Even with this connection, Dr. Masannat and other experts still say that most people who will get Zika will not have any major complications.
Additional statistics have lead experts like Dr. Masannat to vague conclusions of how Zika can influence pregnant women and their unborn child, and it might be these complications that contribute to some of the scare of this virus.
“When it becomes dangerous is if you’re pregnant,” Whitley says.
When a pregnant woman gets infected with Zika, “they themselves do not get extremely ill” Masannat explains, “but the main risk is to their fetus.”
The Center for Disease Control has recorded 20 infants born with birth defects and five pregnancies lost with the fetus having birth defects.
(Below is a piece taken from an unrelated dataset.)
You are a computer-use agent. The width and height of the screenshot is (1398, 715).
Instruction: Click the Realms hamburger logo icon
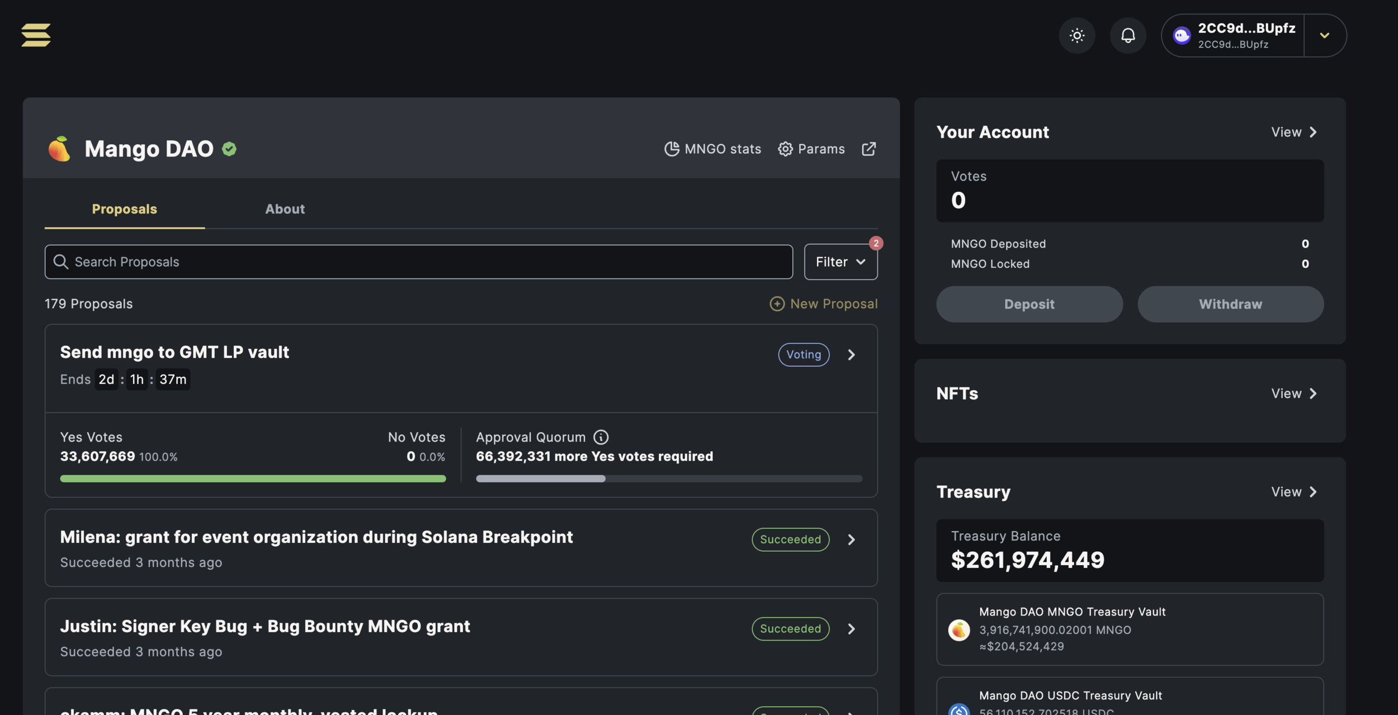click(36, 35)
Masannat says one of the main risks for children being born from a mother who had Zika right before or during her pregnancy is microcephaly, a condition where the size of the baby’s head is significantly smaller than other children, leading to cognitive dysfunction resulting in mental disabilities and learning difficulties.
One of the questions Masannat says is being studied right now is “even the children of pregnant women who got Zika who did not develop that specific complication, the microcephaly, are they going to have a normal life?”.
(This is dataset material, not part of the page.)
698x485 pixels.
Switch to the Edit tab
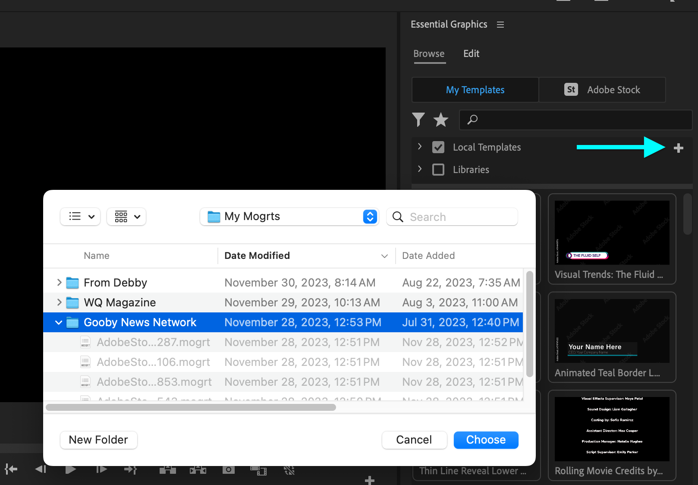tap(471, 54)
According to the current research, this is some indication that these children might still have some cognitive dysfunction, but Dr. Masannat explains, “It might take years to answer that question.”
As disease experts keep working to gain knowledge about the Zika Virus, its symptoms, complications and the spread of the disease, researchers are discovering and sharing new information all the time.
“We get frequent updates on Zika, sometimes daily,” Dr. Masannat says.
For right now, experts, educators, and hospital staff have similar conclusions. Use preventative measures of bug spray, long sleeves and caution when traveling. Consult your doctor about being tested for the Zika Virus if you are or plan to become pregnant before or after travel and be conscious of sexual contact if you or your partner could be infected.
A Mexican vacation might not the best idea right now is what Kovalenko reminds, but with correct precautions and consulting your physician, Zika – as far as the average citizen is concerned – might mean just a week or so of “feeling like junk.”